Print only what runs from the line that includes "Where should I" to the end of the listing, word for word, and do not include any pictures.

▶ [GIVEN DATA]:
------------------------------------------------

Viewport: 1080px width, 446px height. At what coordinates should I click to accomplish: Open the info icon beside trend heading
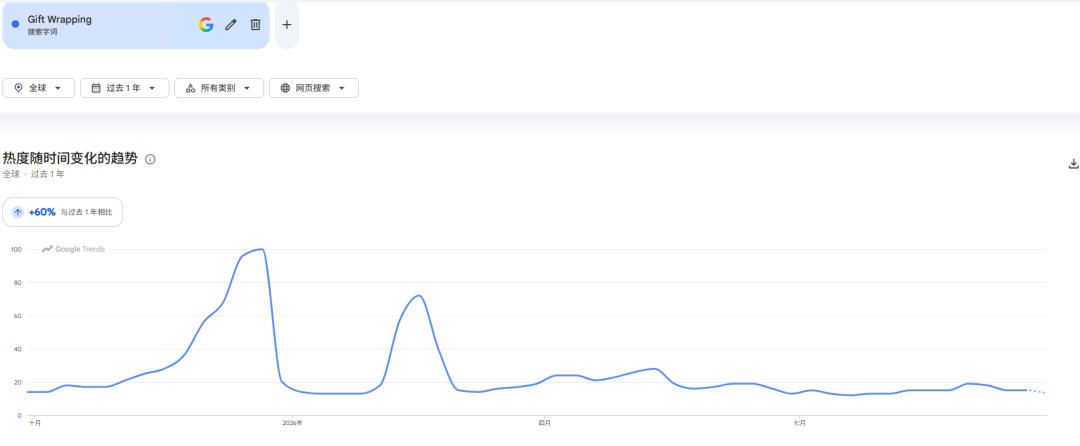(x=150, y=160)
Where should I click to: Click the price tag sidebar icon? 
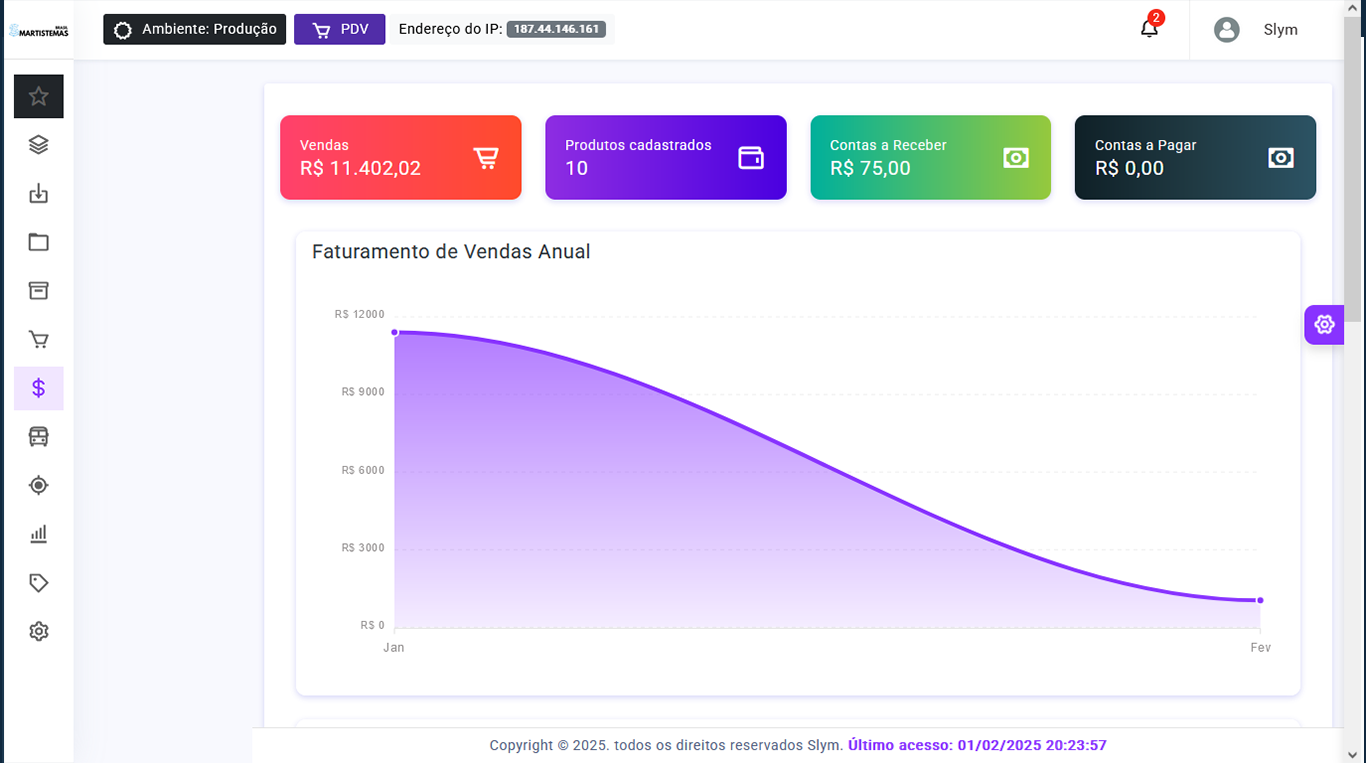point(39,583)
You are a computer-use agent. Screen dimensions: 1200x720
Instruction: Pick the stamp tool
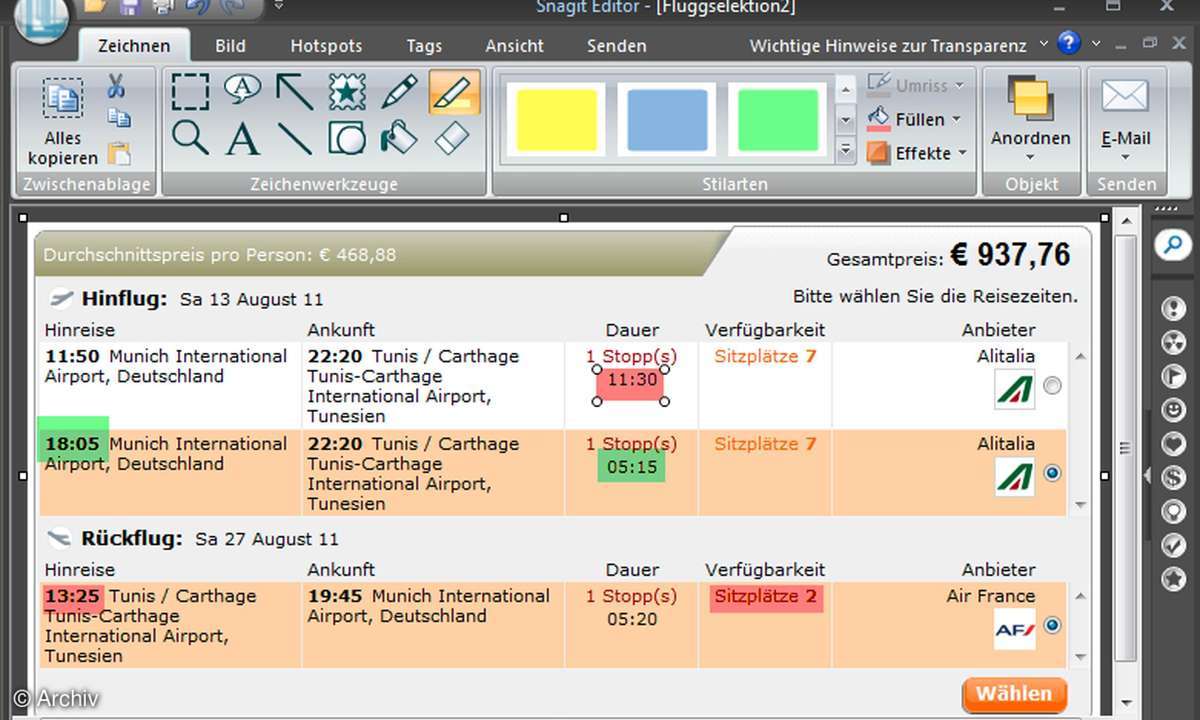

------------------------------------------------

▶ [RESPONSE TO THE TASK]:
Where should I click to: Click the price tag sidebar icon? 
point(39,583)
You are a computer-use agent. Screen dimensions: 1200x720
Instruction: Pick the stamp tool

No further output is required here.